Together with Gabriel Mattar, his lifelong creative partner, he helped grow the office from 6 to 76 people which, in less than 3 years, was nominated Eurobest's German Agency of the Year.
Ricardo's work has been featured in several rankings and publications. Award-wise he has dug Gold (and a handful of Grand Prix) at all top industry festivals for clients such as Volkswagen, Ikea, Billboard Magazine, HP, Kia and others.
The spot "Shock" for Smart was nominated Germany's best campaign of 2017. Two years later he won the country's first (and only) Titanium Lion with "The Uncensored Playlist" for Reporters Without Borders.

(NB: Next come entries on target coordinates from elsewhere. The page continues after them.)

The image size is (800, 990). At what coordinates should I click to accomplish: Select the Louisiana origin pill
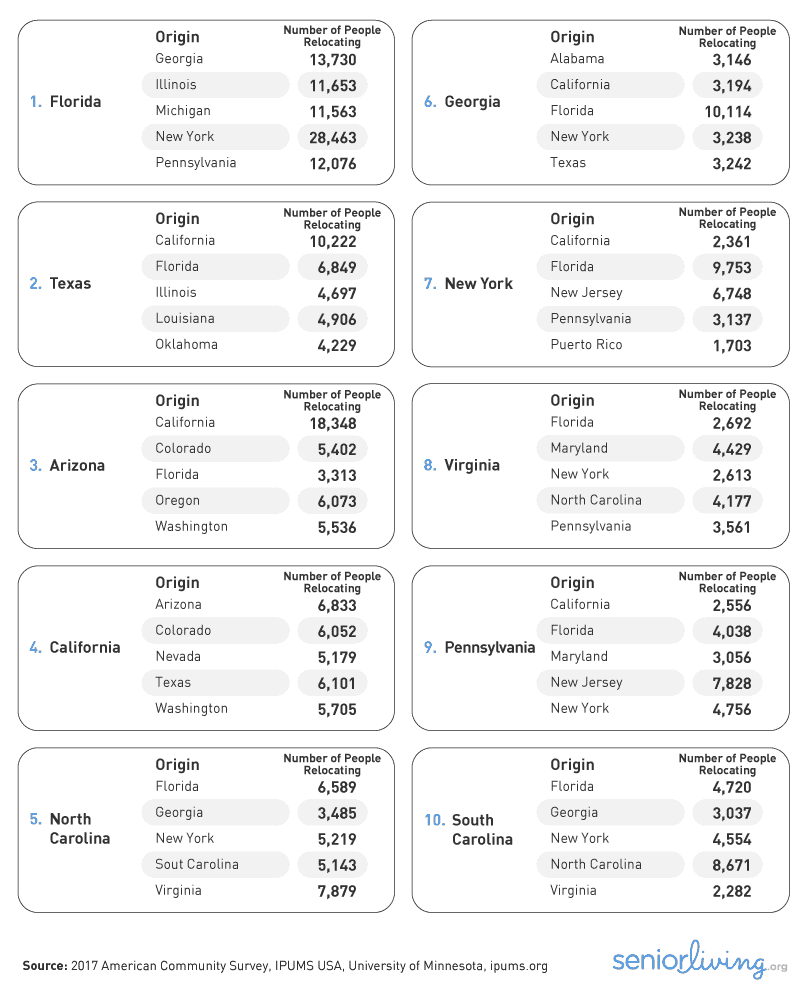(x=185, y=319)
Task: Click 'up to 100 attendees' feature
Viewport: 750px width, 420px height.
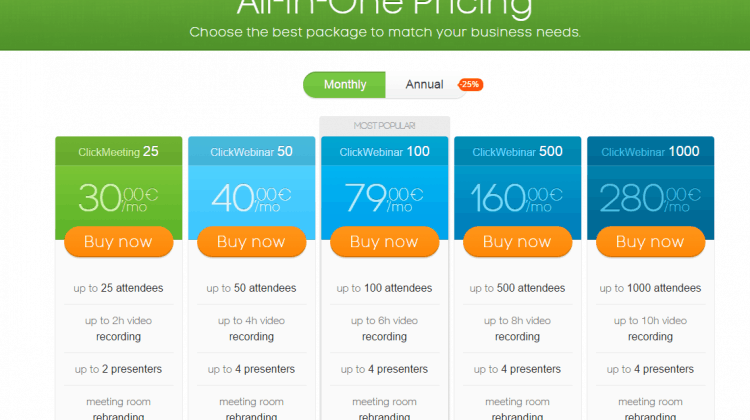Action: [x=385, y=288]
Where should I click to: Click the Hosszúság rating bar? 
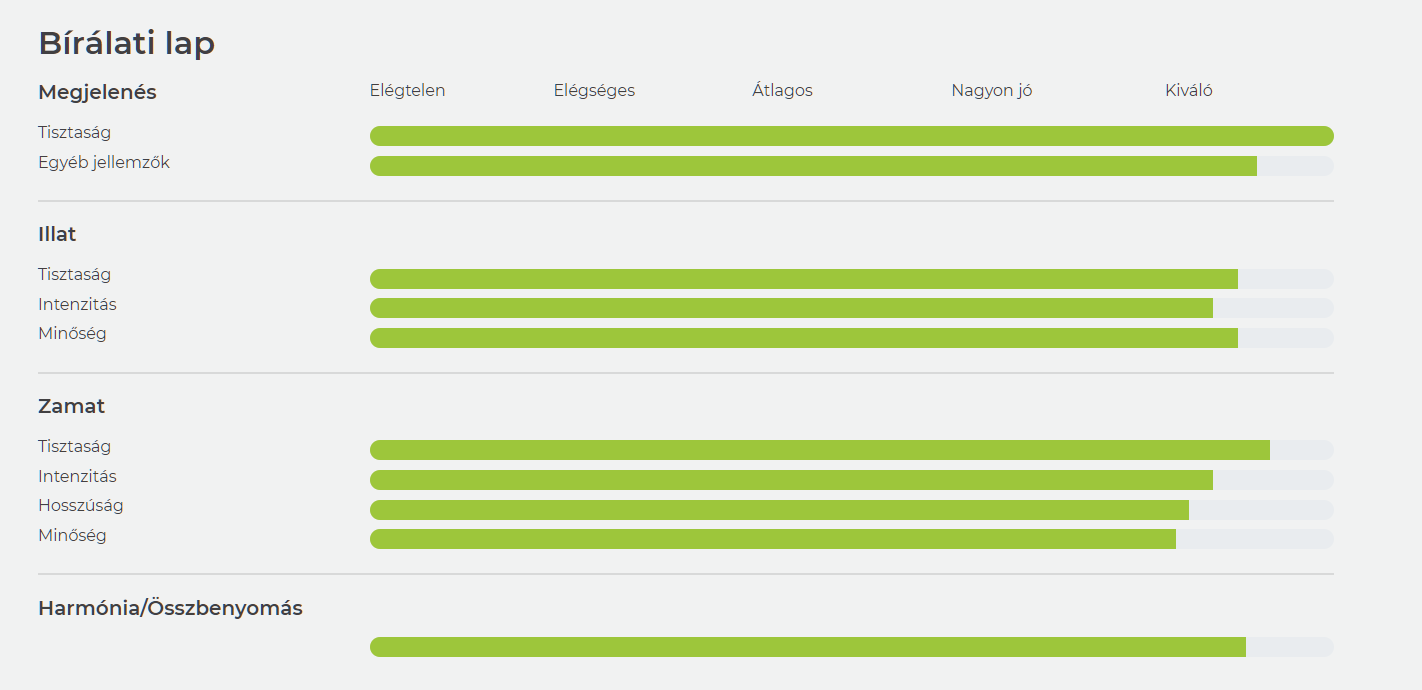(x=852, y=510)
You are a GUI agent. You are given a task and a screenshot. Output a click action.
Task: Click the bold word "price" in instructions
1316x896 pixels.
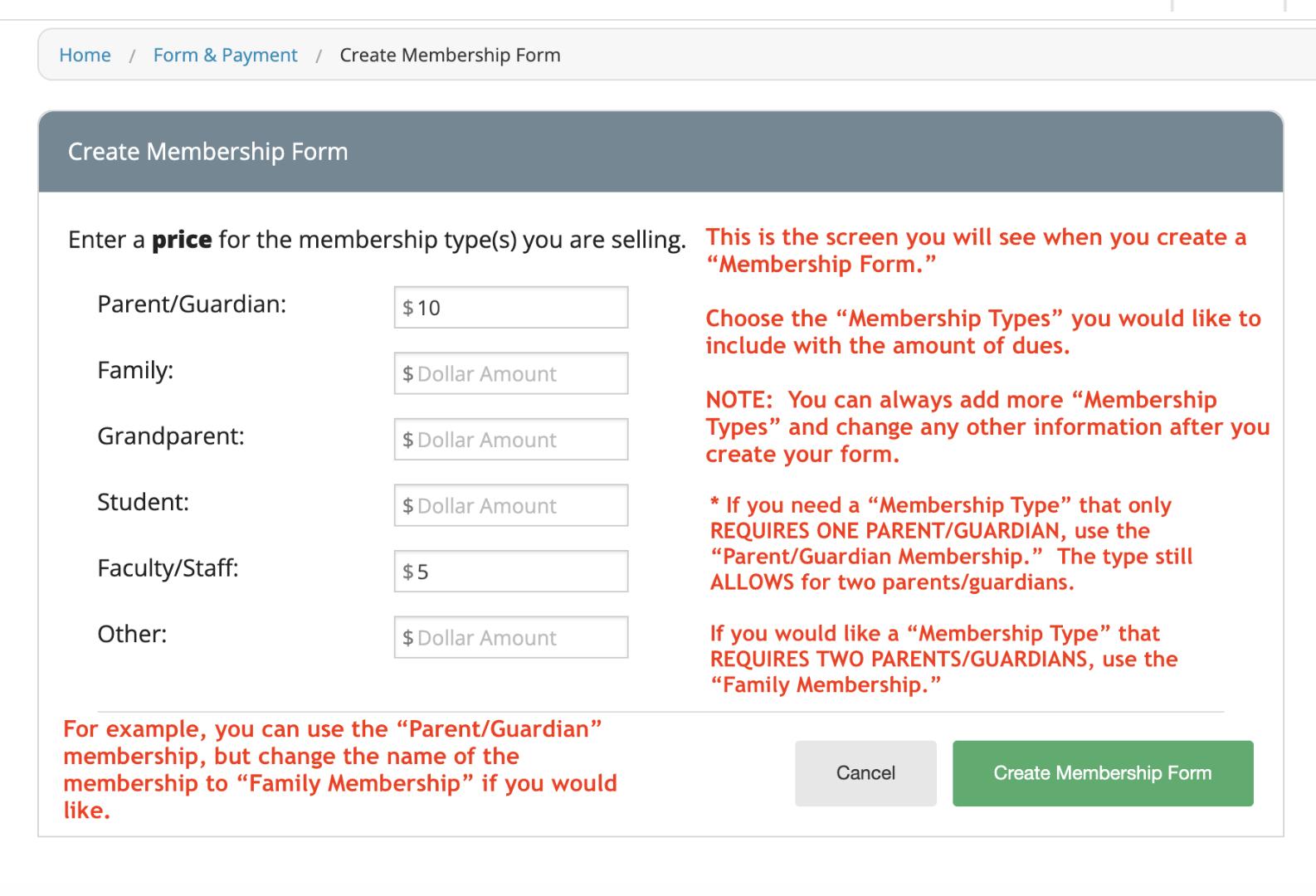pos(181,240)
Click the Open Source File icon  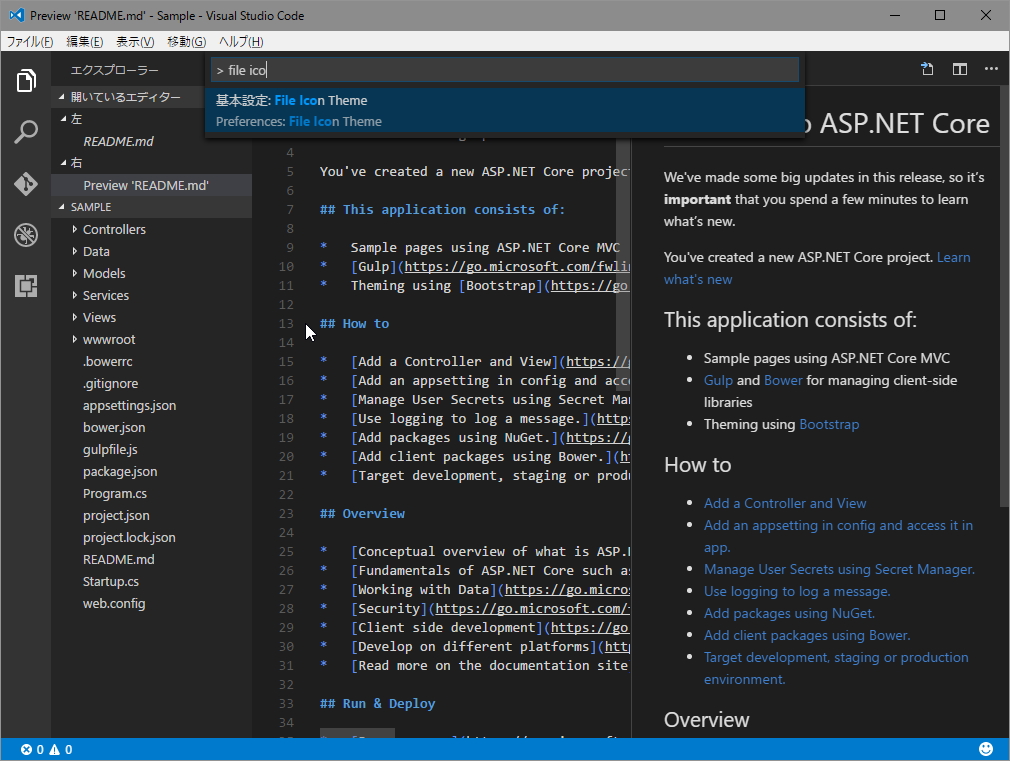[x=927, y=69]
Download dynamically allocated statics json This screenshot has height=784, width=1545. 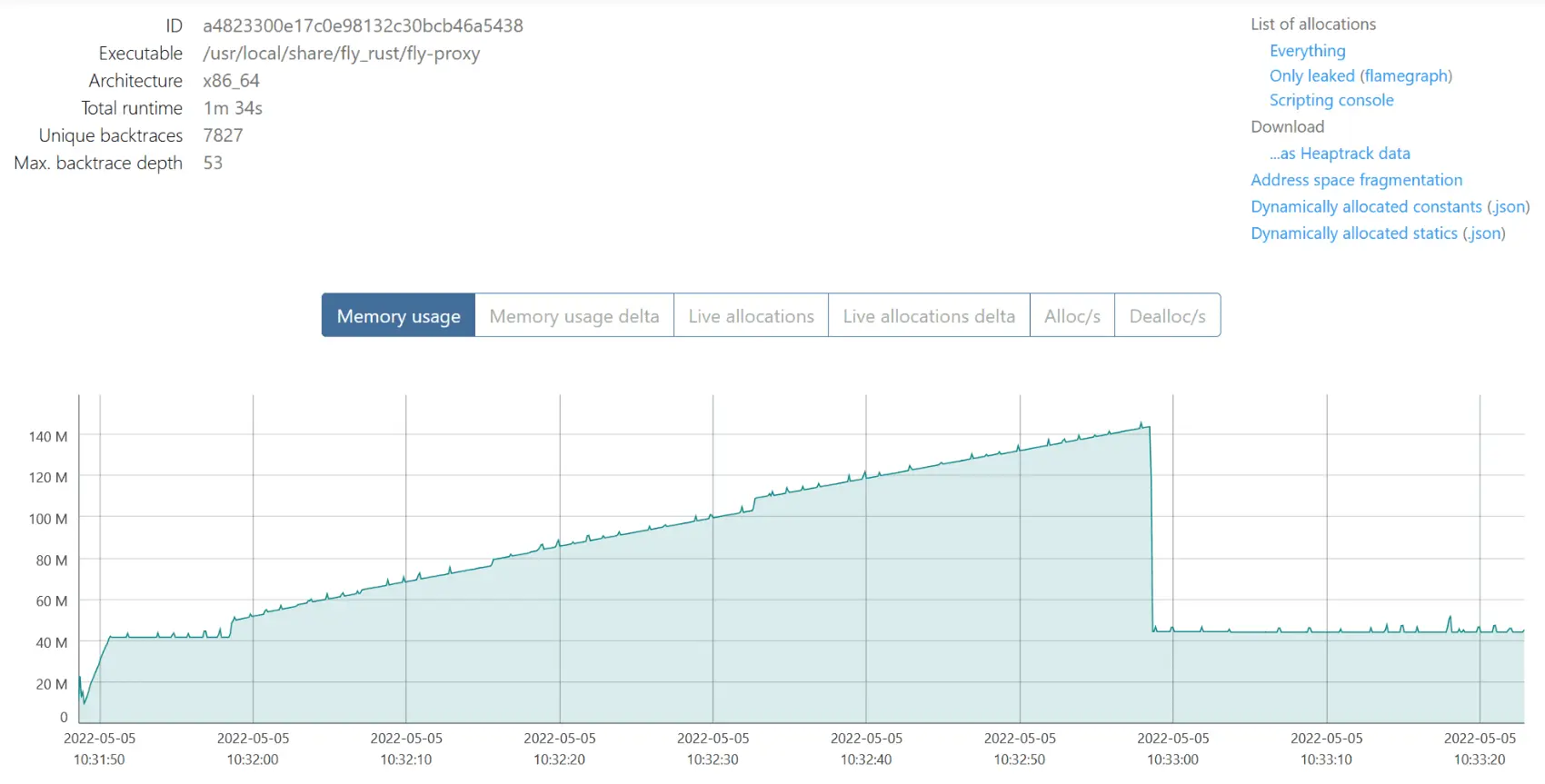pyautogui.click(x=1484, y=233)
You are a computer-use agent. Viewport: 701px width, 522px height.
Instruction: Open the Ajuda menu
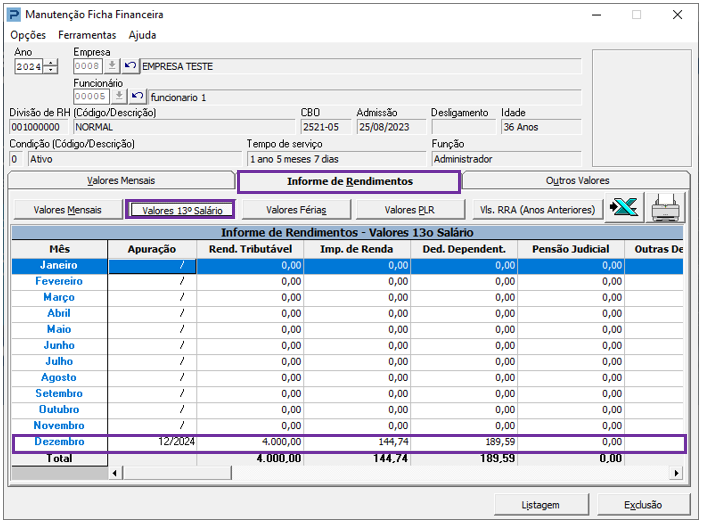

And just recently, the project "Printed by Parkinson's" for Charité Berlin brought Innocean their first D&AD Yellow Pencil and Gold Lion in the network's history.
Still without a diploma, Ricardo keeps trying to beat those Economist and Volkswagen ads.
Now for the important stuff.
He has travelled to 60+ countries, is married to Paula and they've produced (and published) little Leon during lockdown. Happiness.